The Hunger Games

Gary Ross

BY James KeastPublished Mar 22, 2012

On one level, those adapting The Hunger Games for the big screen had to just put the book on screen and get out of the way. The Suzanne Collins novel chronicles a future America, now called Panem, divided into impoverished "districts" under the thumb of the wealthy Capitol. Each district is forced to annually offer up one boy and one girl, age 12 to 18, for a to-the-death battle amongst the 24 chosen youths, broadcast as a brutal 24/7 reality show until only one child remains.

Katniss Everdeen (Jennifer Lawrence), from the poorest district, brings her bow-hunting skills and general kickass moxie into the Hunger Games arena. The structure of the book ― from the selection of the candidates to their media-glare introduction to a massive TV audience, to the battles within the arena themselves ― reads like a prose screenplay. Its combination of propulsive plot movement and Katniss's inner strength has made it a global phenomenon.

They got much of the casting right: Donald Sutherland is creepily paternal as Capitol President Snow; Stanley Tucci is glib and oily as TV presenter Caesar Flickerman; Wes Bentley makes a memorable gaming designer (Seneca Crane); and Elizabeth Banks has the most fun as over-the-top host/enthusiast Effie Trinket. The arena kids, with only a few exceptions, are sadly nothing more than ciphers meant to represent their most superficial characteristics: Amandla Stenberg's Rue, the child-victim, and Alexander Ludwig's Cato, the privileged bully. If you're seeking nothing more than a visual representation of Collins' words, Gary Ross's version is that, but nothing more. That's where The Hunger Games missed a huge opportunity.

The film naturally loses the great advantage the book has: its ability to portray Katniss's inner life. But the film, especially given the more society-based issues raised by the next two books in Collins' trilogy, has not only an opportunity, but an obligation to expand the world of Panem beyond Katniss's head, and here the film fails utterly. With only a couple of very minor, irritating exceptions, The Hunger Games ignores the fact that this is the future's American Idol: that the culture has devolved to a point that blood sport amongst their children is considered high entertainment. When your social analysis is shallower than the 1987 Schwarzenegger film The Running Man, you've made a wrong turn.

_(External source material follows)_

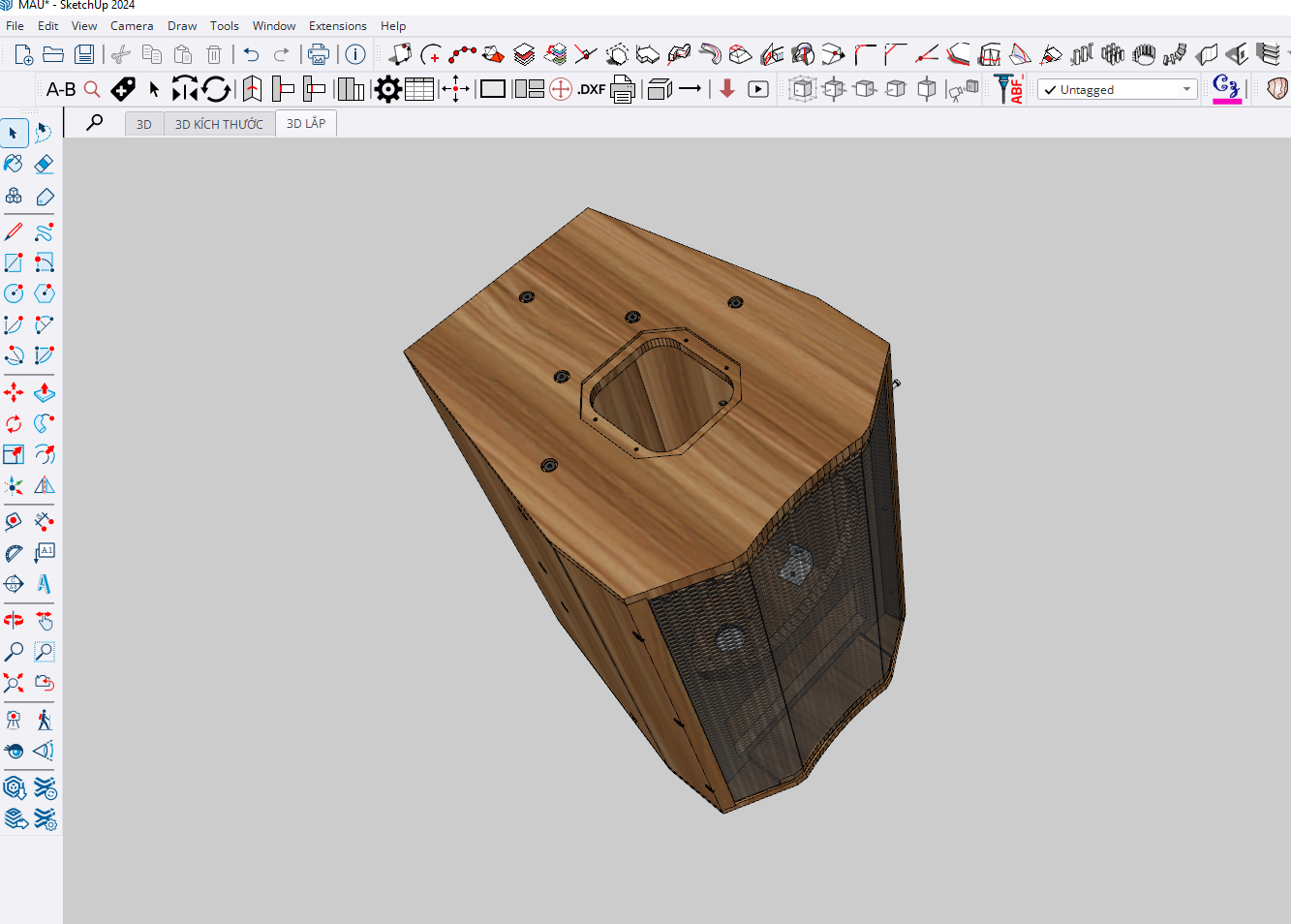Viewport: 1291px width, 924px height.
Task: Open the DXF export tool
Action: click(591, 90)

While we are constantly told that success for Katniss (and her District 12 compatriot, Peeta Mellark, played by Josh Hutcherson) depends on making a good impression on viewers, we get no sense of why or how their actions impact that impression, or how the reality show might manipulate actions within the arena for its audience. Considering that the film's climax is dependent on how the gameplay is perceived by society at large, getting no hint of the connection between the arena and the larger viewing audience is a huge misstep.

There are two exceptions, however. The first is a quick cut to Stanley Tucci's Flickerman, apparently serving as a play-by-play announcer, in order to give a piece of in-game information literally 45 seconds before it's necessary, which is clunky and off-putting. The other is a brief glimpse of another district reacting negatively to one competitor's death; it's completely without context and is never returned to.

Even taking The Hunger Games at face value ― as a straightforward reading of the book, with no greater aspirations than what Collins envisioned (she did co-write the screenplay, after all) ― the film drops the ball at two signature moments. Katniss's introduction, in which she earns her nickname "the girl on fire," should be spectacular on the big screen, but it's a dud. And the opening moments of the Games, where the utter brutality of the exercise becomes immediately, shockingly clear, is undercut by quick edits and shaky, handheld camerawork that muddles instead of terrifies. (That's the moment most affected by the film's child-friendly PG rating.)

The Hunger Games will most likely make a billion dollars, but given the direction of the next two books, filmmakers may find themselves wishing that they'd done a little more to expand the world of Panem, since that's the foundation moving forward. Those looking for a more brutal, more emotionally touching and better executed film that explores these themes should check out the recently released Blu-Ray of the 2000 Japanese film Battle Royale on Anchor Bay. It's amazing.